§ **Document segment**
A Designing a Dimensional Model

This guide uses the Global schema for its examples. This appendix explores the business requirements of the fictitious Global Computing Company and discusses how the design of a data model emerges from these requirements.

This appendix contains the following topics:

A.1 Case Study Scenario

The fictional Global Computing Company was established in 1990. Global Computing distributes computer hardware and software components to customers on a worldwide basis. The Sales and Marketing department has not been meeting its budgeted numbers. As a result, this department has been challenged to develop a successful sales and marketing strategy.

Global Computing operates in an extremely competitive market. Competitors are numerous, customers are especially price-sensitive, and profit margins tend to be narrow. In order to grow profitably, Global Computing must increase sales of its most profitable products.

Various factors in Global Computing's current business point to a decline in sales and profits:

  • Traditionally, Global Computing experiences low third-quarter sales (July through September). However, recent sales in other quarters have also been lower than expected. The company has experienced bursts of growth but, for no apparent reason, has had lower first-quarter sales during the last two years as compared with prior years.

  • Global has been successful with its newest sales channel, the Internet. Although sales within this channel are growing, overall profits are declining.

  • Perhaps the most significant factor is that margins on personal computers - previously the source of most of Global Computing's profits - are declining rapidly.

Global Computing must understand how each of these factors is affecting its business.

Current reporting is done by the IT department, which produces certain standard reports on a monthly basis. Any ad hoc reports are handled on an as-needed basis and are subject to the time constraints of the limited IT staff. Complaints have been widespread within the Sales and Marketing department regarding the delayed response to report requests. Complaints have also been numerous in the IT department regarding analysts who change their minds frequently or ask for further information.

§ **Information shown**

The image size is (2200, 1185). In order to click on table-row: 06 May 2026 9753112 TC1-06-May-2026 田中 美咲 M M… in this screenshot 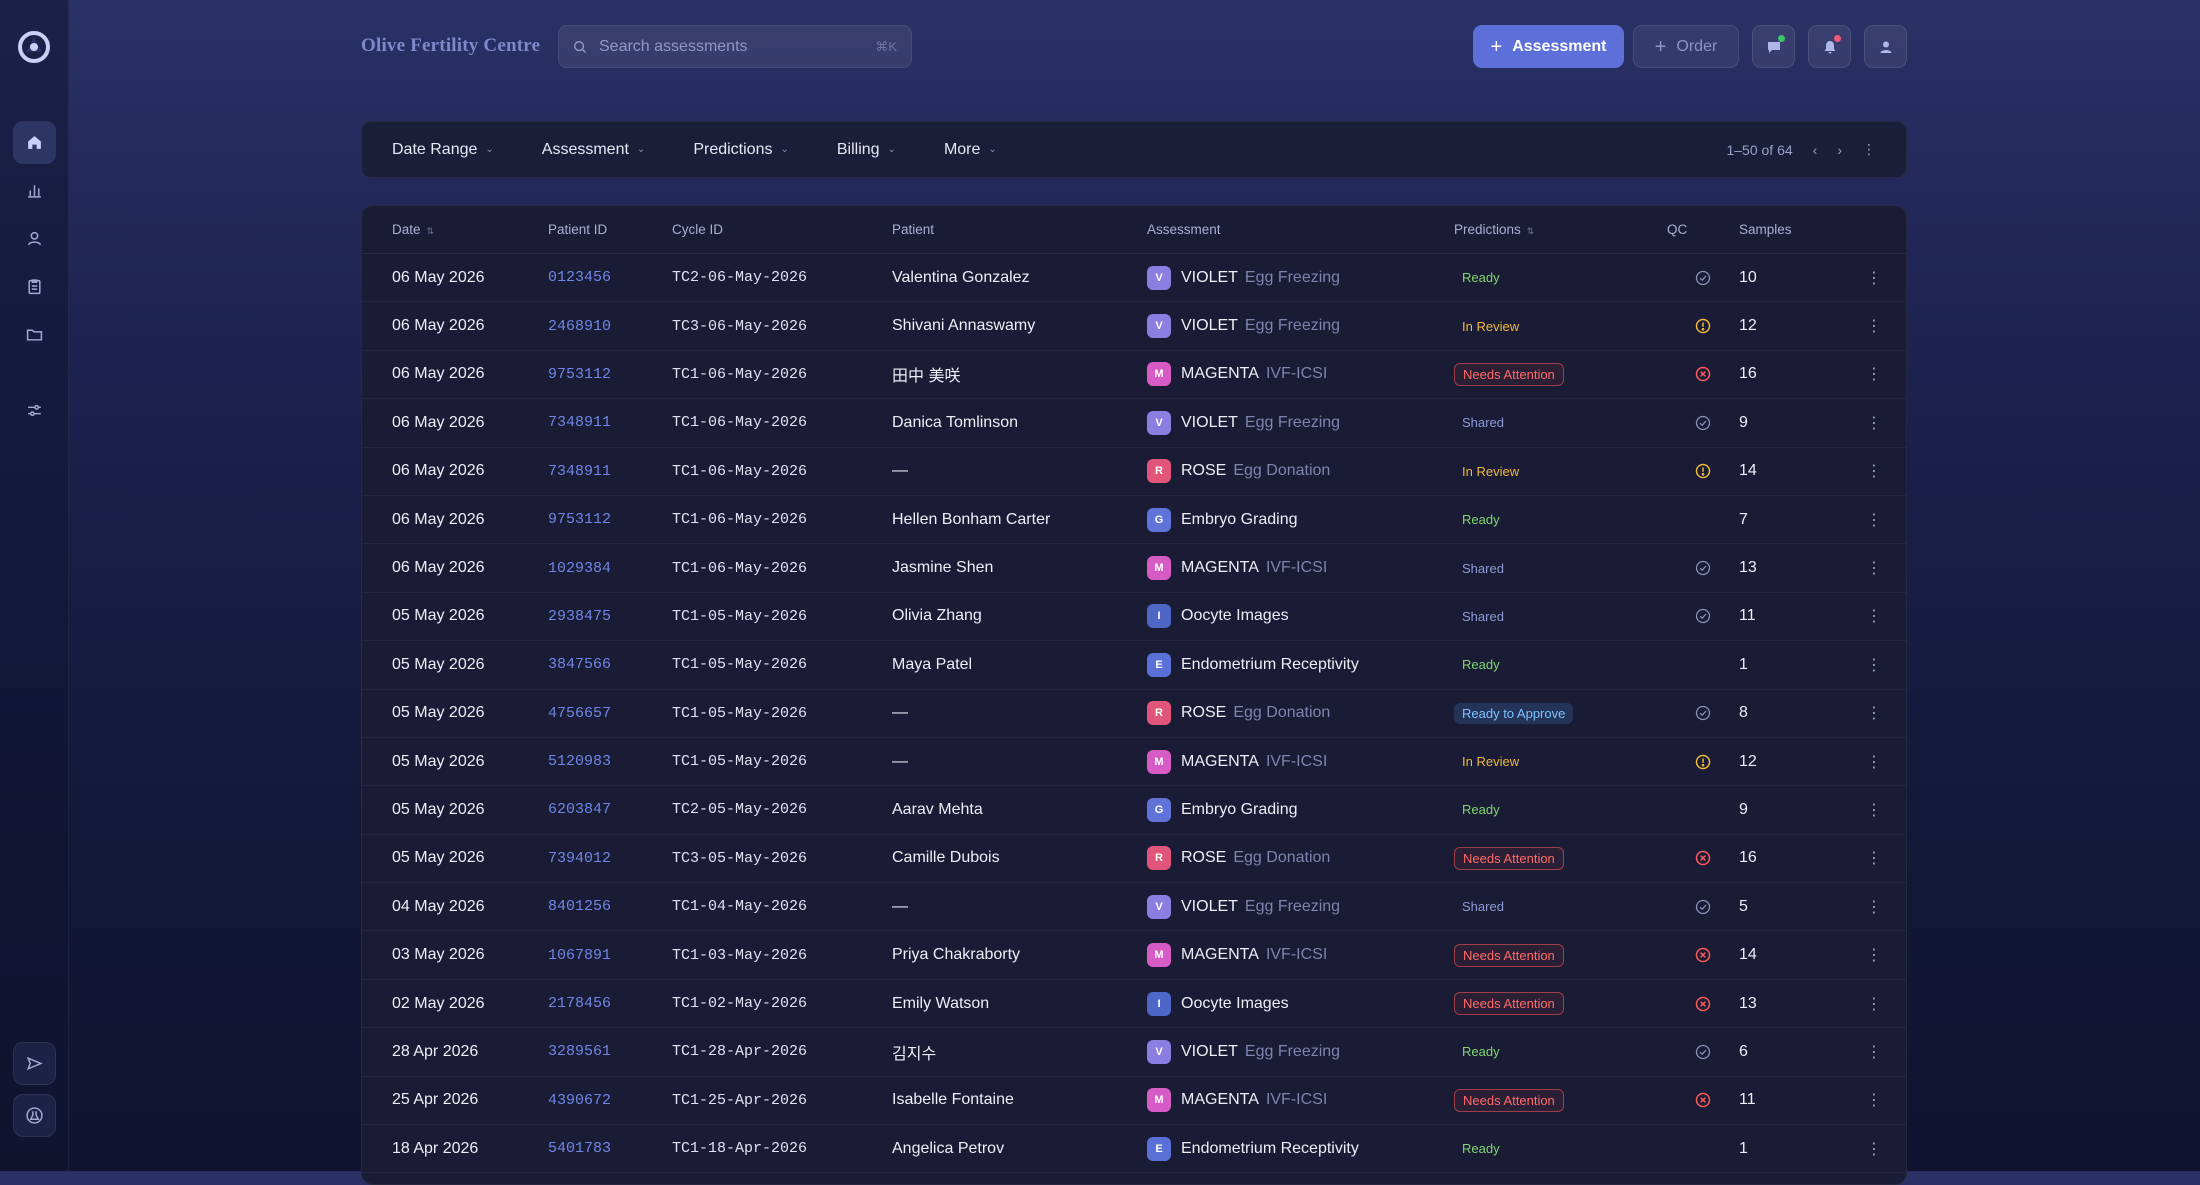, I will do `click(1134, 376)`.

§ **Assigned task**
Copy the dimensional model appendix word for word from "Various factors in" to "are declining rapidly.". Work only from the dimensional model appendix, not the data.

§ **Exercise response**
Various factors in Global Computing's current business point to a decline in sales and profits:

  • Traditionally, Global Computing experiences low third-quarter sales (July through September). However, recent sales in other quarters have also been lower than expected. The company has experienced bursts of growth but, for no apparent reason, has had lower first-quarter sales during the last two years as compared with prior years.

  • Global has been successful with its newest sales channel, the Internet. Although sales within this channel are growing, overall profits are declining.

  • Perhaps the most significant factor is that margins on personal computers - previously the source of most of Global Computing's profits - are declining rapidly.